Tenho essa necessidade de conhecer cada ínfimo centímetro do outro, talvez na tentativa de me conhecer juntamente. Sou uma deficiente de coração, desconhecedora da minha própria alma. Da mesma forma, acredito que pessoas não estão terminadas como um livro - moldam-se, modificam, ganham novos cheiros e roteiros. Unir alguém e um destino imutável é uma ação extrínseca, até violenta. E quando encontramos quem compreenda essa metamorfose, rejeitamos. Por pura ignorância. Somos ensinados a subestimar quem entende. Desconfiamos. Também somos doutrinados para apreciar o que apresenta dificuldade, o que requer sacrifício; se algo de fato vale a pena, deve ser quase inalcançável. Tendemos a desvalorizar o que não está num pedestal distante.
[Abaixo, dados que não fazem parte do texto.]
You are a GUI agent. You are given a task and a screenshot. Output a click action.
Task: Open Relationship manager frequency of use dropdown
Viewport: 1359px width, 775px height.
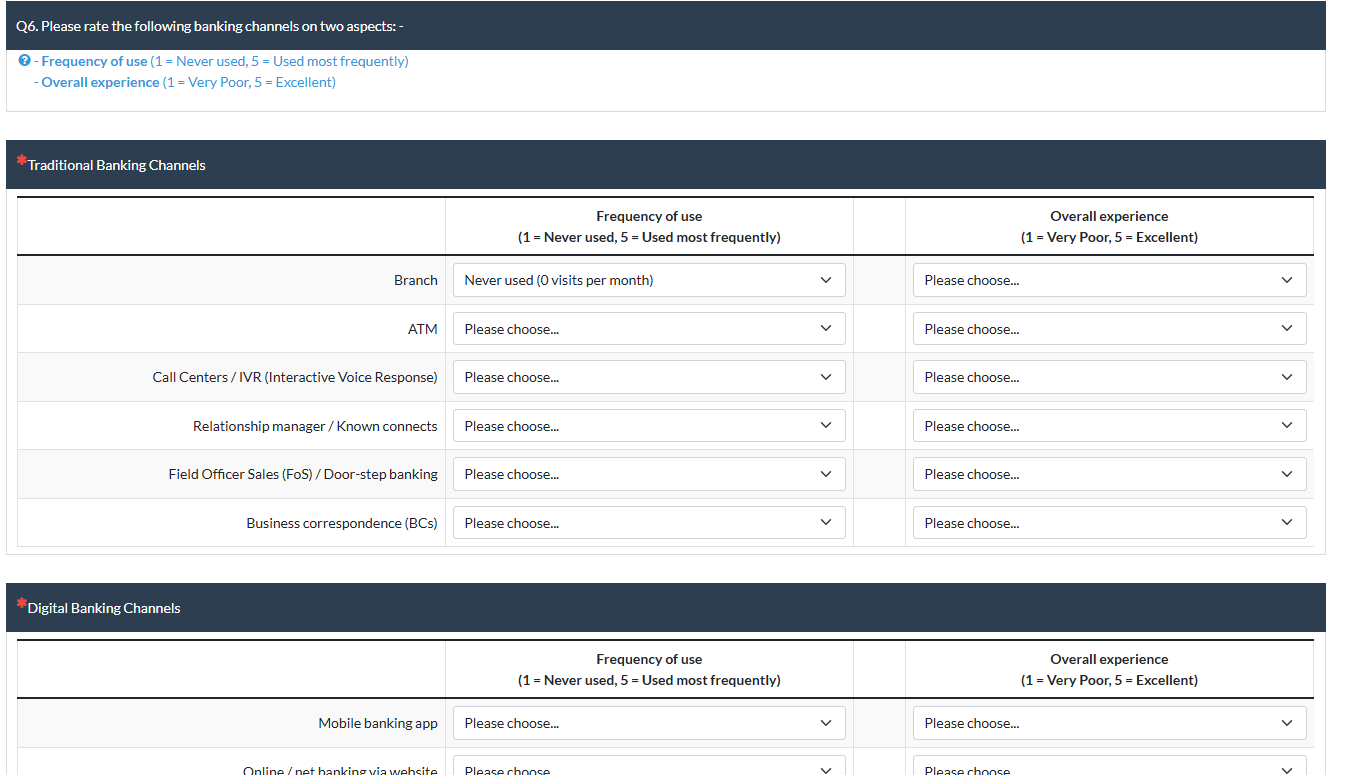649,426
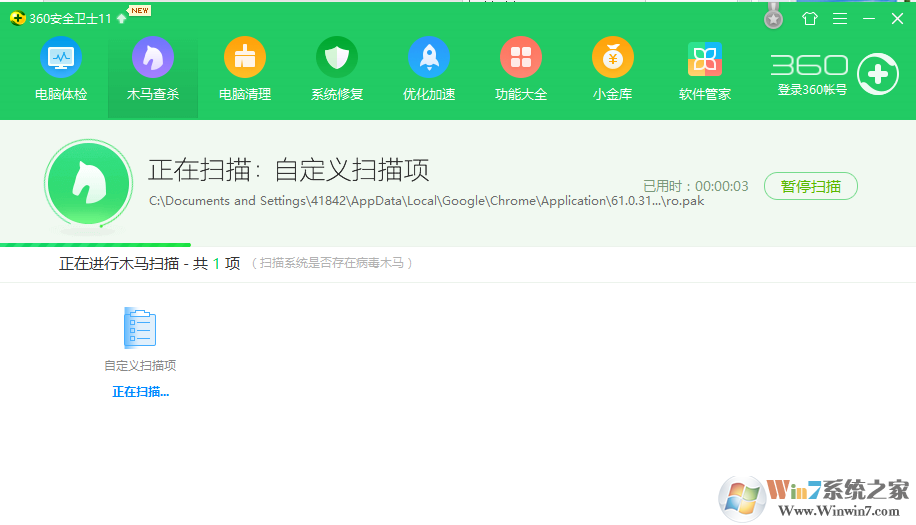Open the 功能大全 grid icon
This screenshot has width=916, height=525.
(x=521, y=58)
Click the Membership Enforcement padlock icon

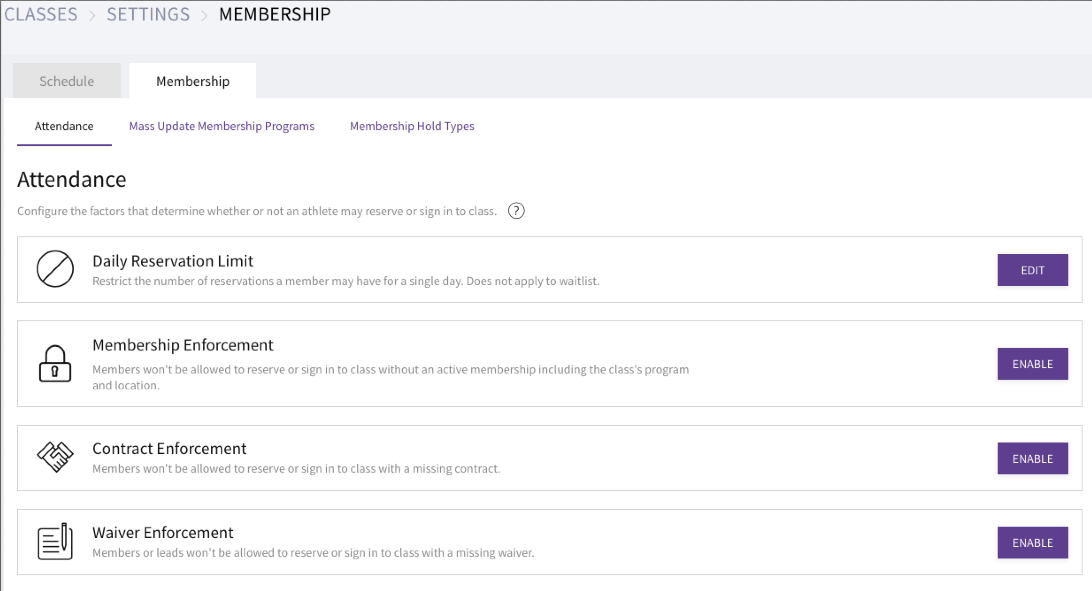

No entanto, acredito que aquilo que surge sem explicação guarda em si o que há de mais interessante. Até hoje, tudo que vi ou vivi fruto de expectativas baseadas no dever-ser não renderam grandes finais. Por outro lado, das coisas mais bobas e inesperadas surgiram grandes rotas. E o que há nesse mundo mais bonito do que simplicidade?

Não consigo me lembrar de nada.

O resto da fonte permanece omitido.